A pressão internacional sobre o governo equatoriano tem aumentado devido a alegações de violações de direitos trabalhistas, conforme revelado por uma missão de organizações sindicais globais que visita o país.
Em Quito, Marcelo Di Stefano, representante da Confederação Sindical das Américas (CSA), destacou que o Equador ocupa a primeira posição em denúncias apresentadas à Organização Internacional do Trabalho (OIT). Sua visita inclui reuniões com entidades governamentais e a coleta de relatos de trabalhadores afetados pelas ações do governo.
Jordania Ureña, secretária-geral adjunta da Confederação Sindical Internacional (CSI), ressaltou as disparidades entre a imagem que o Equador busca transmitir fora de suas fronteiras e a realidade enfrentada internamente. Há diversas denúncias sobre demissões em larga escala e limitações à liberdade sindical.
Os sindicatos locais acusam as autoridades equatorianas de violar as convenções 87 e 98 da OIT, que garantem a liberdade sindical e o direito à negociação coletiva. A delegação internacional conta com a participação da Internacional de Serviços Públicos (ISP) e representantes de outros países.
Dentre as acusações estão a perseguição a líderes sindicais, demissões motivadas por atividades sindicais, criminalização de manifestações e reformas trabalhistas realizadas sem consulta às categorias impactadas. Di Stefano advertiu que, se não houver colaboração das autoridades, o caso poderá ser levado a instâncias internacionais superiores.

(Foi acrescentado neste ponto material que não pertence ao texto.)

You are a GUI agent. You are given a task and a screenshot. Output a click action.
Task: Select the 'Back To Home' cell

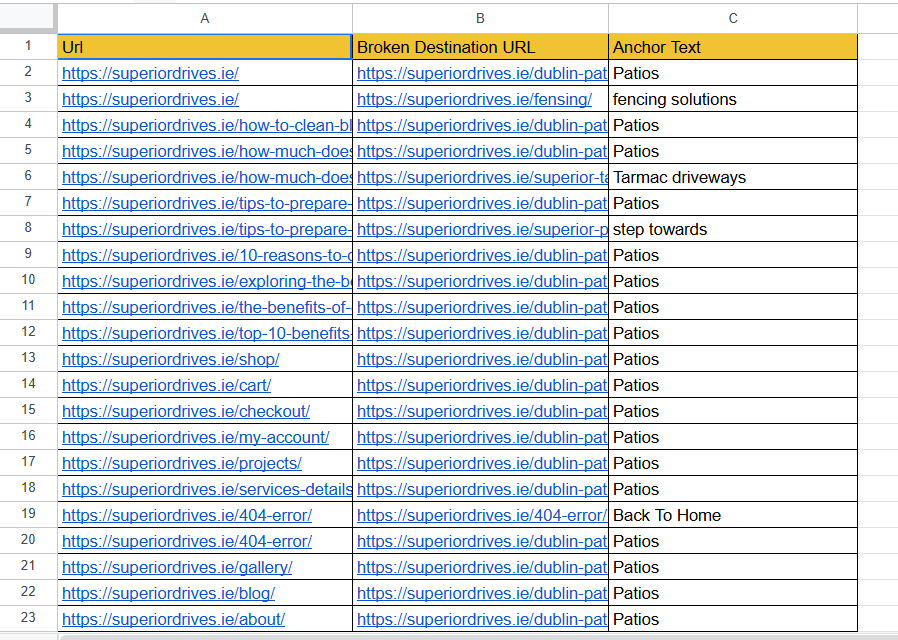tap(732, 515)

A missão planeja se encontrar com o ministro do Trabalho, Harold Burbano, embora ainda não exista confirmação quanto à sua disponibilidade. As atividades incluem também encontros com a Corte Constitucional e a Assembleia Nacional.
O principal objetivo da delegação é promover um diálogo social efetivo e exigir mudanças significativas na legislação trabalhista vigente. Os observadores enfatizaram que sua presença busca incentivar soluções que garantam o cumprimento das normas internacionais relativas ao trabalho.